1630: Stocks ended the day lower on Monday, putting an end to last week's rally, pushed lower by some gloomy economic data from China. The world's second-largest economy reported significantly worse-than-expected import figures for August, falling for the first time in a non-holiday period since 2009. This after industrial production data released on Sunday came in slightly below forecasts for August, revealing an 8.9% year-on-year pace of expansion. However, it wasn't all doom and gloom, with the miners heading north on the back of comments from UBS, which said the outlook for the UK mining sector is improving as expectations for quantitative easing (QE) increase. Meanwhile, AB Foods was providing a drag after Investec said this morning that it expects to lower its full-year EPS estimate due to the weaker-than-expected profits in the Ingredients division. The FTSE 100 closed down two points at 5,793.
1606: Lonmin is edging higher on slightly less pessimism regarding the situation at its Marikana mine in South Africa. Nevertheless, analysts were telling clients this morning that: "We keep Lonmin on Least Preferred, given the labour issues in SA (unlikely to be resolved in the short term), the risk of a rights issue, overhang from the Xstrata stake, and BEE issues." FTSE 100 up 1 at 5,796.

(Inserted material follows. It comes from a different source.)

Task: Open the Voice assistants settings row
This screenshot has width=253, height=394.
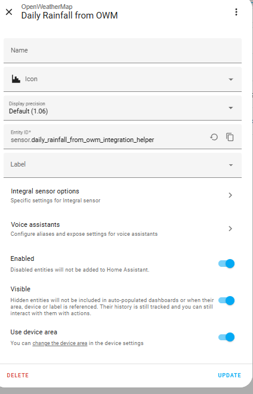Action: point(122,229)
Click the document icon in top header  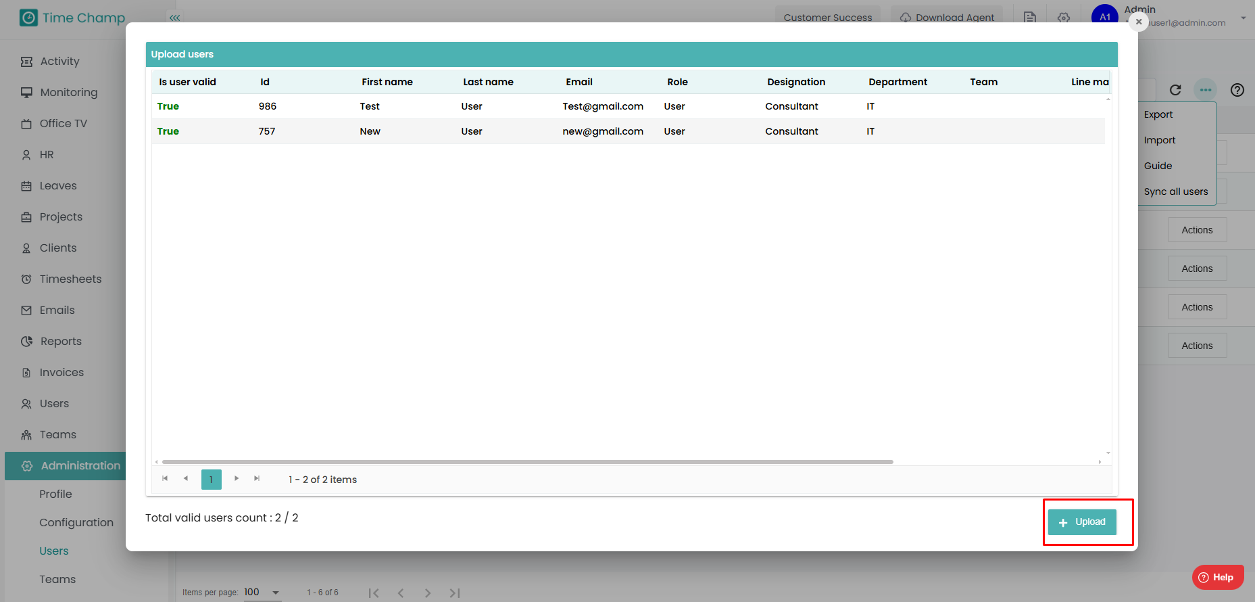(x=1029, y=18)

1545: Miners are continuing to outperform in afternoon trading, on speculation that China will add to the stimulus measures which it announced last Friday. There is also some speculation regarding a new dose of QE from the US Federal Reserve this next Thursday (UBS dixit). UBS has removed Kazhakmys from 'least preferred' this morning, upgrading it to buy. Royal Bank of Scotland Group, for its part, is said to be poised to start the initial public offering of its Direct Line Insurance Group unit as early as this week, according to Bloomberg. Tullow Oil may be off due to a negative mention in this past weekend's edition of The Sunday Times. The newspaper highlighted how the Ugandan government is now asking Tullow to invest in a refinery nine times larger than originally agreed. FTSE 100 up 11 to 5,806.
1306: Shares of Marks and Spencer are now pacing gains on the Footsie after a report in Reuters according to which banks are said to be exploring alternatives to finance a leveraged buy-out of the iconic retailer. This speculation comes on the back of other reports to this effect which have appeared in the last two weeks. FTSE 100 is up 1 to 5,796.
1007: The trading update from Associated British Foods was a little below expectations, according to Investec. 'We expect a 100m pound impairment charge in Australia and weak Ingredients to embarrass AB Foods a little this morning. We anticipate a 1pc-2pc downgrade to our 2012 earnings per share,' Investec's Martin Deboo said. The broker has, nevertheless, held its rating at 'hold' and stuck with its 1300p target price. Glencore is down after firming up on the revised offer for Xstrata it proposed last week. Xstrata, meanwhile, is one of the best performers in a mining sector buoyed by hopes of more economic stimulus measures from the Chinese authorities in the wake of disappointing industrial production and imports figures. FTSE 100 is down 6 at 5,789.
0955: Shares of Chariot Oil and Gas, an Africa-focused exploration company, are plummeting by 61 per cent after reporting that initial logging results at the Kabeljou exploration well in the Orange basin offshore Namibia indicate that no commercial hydrocarbons were found. Analysts at Peel Hunt have reacted by cutting their price target on the shares
to 40p from 150p beforehand. Analysts at Northland had this to say: "Shares are clearly a sell in early trading and we place our recommendation under review until these have corrected over the next couple of days." FTSE 100 down 14 to 5,781.
0810: Footsie has opened little changed, despite the strength of mining stocks. Miners are wanted, despite data released over the weekend indicating Chinese industrial production and imports grew less than expected in August. As per usual, the bulls have taken this as an indication that the Chinese authorities will increase financial stimulus measures to juice up the economy. Associated British Foods has found the market hard to please, easing a little in early trading, despite unveiling an increase in like-for-like sales growth at its Primark stores, and a sparkling performance in the Sugar division. FTSE 100 is down 1 at 5,794.